> Document segment:
Punjab says will work with Huawei to transform Lahore into Pakistan’s first smart city
  • Punjab Chief Minister Maryam Nawaz Sharif is on a week-long visit to China from Dec. 8-15
  • Smart city is an urban area where technology and data collection are used to improve quality of life

ISLAMABAD: Punjab Chief Minister Maryam Nawaz Sharif has discussed various proposals with officials at Chinese information technology giant Huawei to turn the provincial capital into Pakistan’s first smart city, Radio Pakistan reported on Friday.

Sharif is on a week-long visit to China from Dec. 8-15 and on Thursday visited Huawei Technologies in the Longgang district of Shanghai. Longtime ally China has invested heavily in Pakistan through the $65 billion China-Pakistan Economic Corridor (CPEC) that encompasses infrastructure, energy and other projects and is part of Chinese President Xi Jinping’s Belt and Road Initiative.

“During the visit, it was decided, in collaboration with Huawei, to transform Lahore into Pakistan’s first state-of-the-art smart city,” Radio Pakistan reported on Sharif’s visit to the headquarters of the Chinese company.

“Chief Minister discussed various proposals and recommendations with Huawei’s President of Government Affairs Mr. Wang Chengdong, or turning Lahore into a modern digital city, including e-commerce, ecosystem production, and the digitization of the health and education sectors.”

Punjab Chief Minister Maryam Nawaz Sharif (right) attends a briefing at Huawei Technologies in the Longgang district of Shanghai, China, on December 13, 2024. (PML-N)

> Apply what you read:
A - In the article on Punjab's plan with Huawei for Lahore, what are the dates of the chief minister's visit to China?
B - Write the next part of the article on Punjab's plan with Huawei for Lahore, starting after its final line.

> Listed entries:
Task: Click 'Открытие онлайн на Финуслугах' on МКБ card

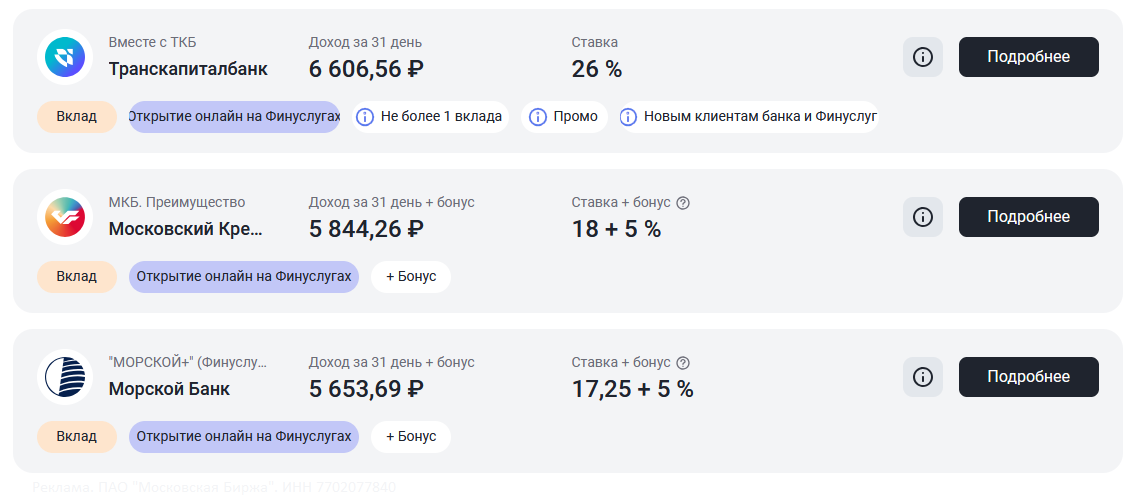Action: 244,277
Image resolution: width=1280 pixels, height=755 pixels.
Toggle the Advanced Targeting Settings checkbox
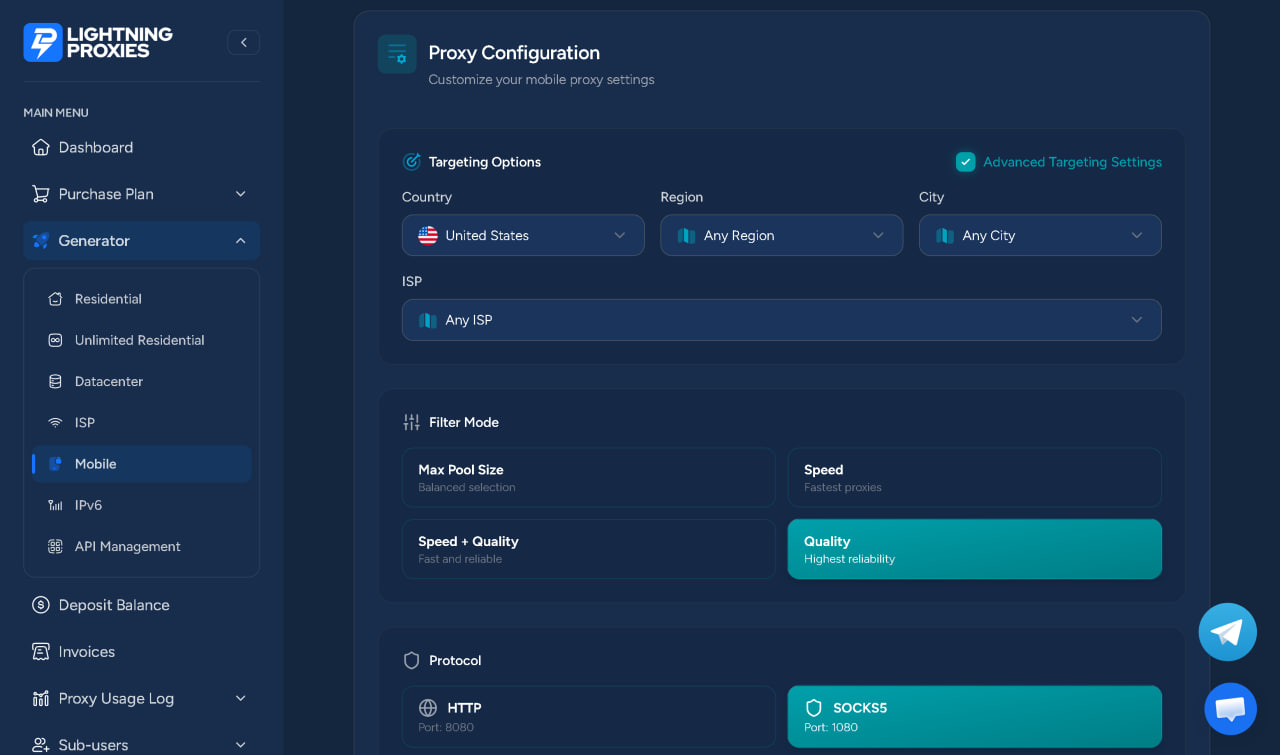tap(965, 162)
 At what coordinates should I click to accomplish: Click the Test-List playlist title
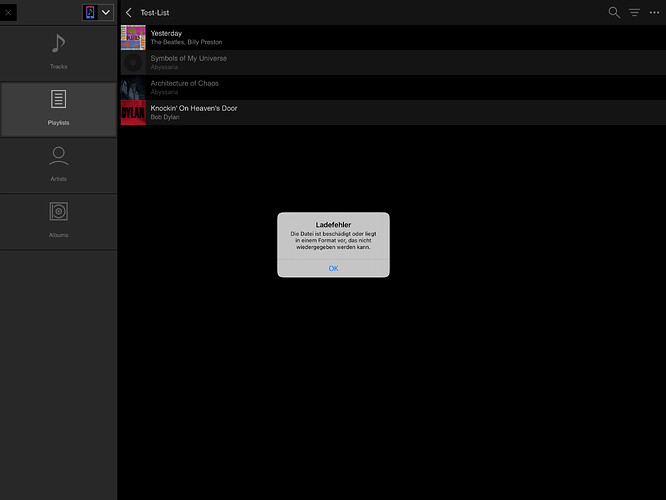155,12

> Answers for each item:
A - December 8 to 15

B -
According to the report, Huawei officials also assured full cooperation in setting up an assembly and manufacturing plant in Punjab.

A smart city is an urban area where technology and data collection help improve quality of life as well as the sustainability and efficiency of city operations. Smart city technologies used by local governments include information and communication technologies (ICT) and the Internet of Things (IoT).

Areas of city operations where ICT, IoT and other smart technologies increasingly play an important role include transportation, energy and infrastructure.

Technologies to collect data, including real-time data, are central to smart city initiatives and the benefits they promise. Data-driven insights help local governments improve urban planning and the deployment of city services, ranging from waste management to public transportation, leading to better quality of life for residents.

More efficient city services can also help cut carbon emissions, contributing to global efforts to address climate change while also improving local air quality. In addition, smart city solutions can be an engine for economic growth, as better infrastructure and technological innovation can encourage job creation and business opportunities.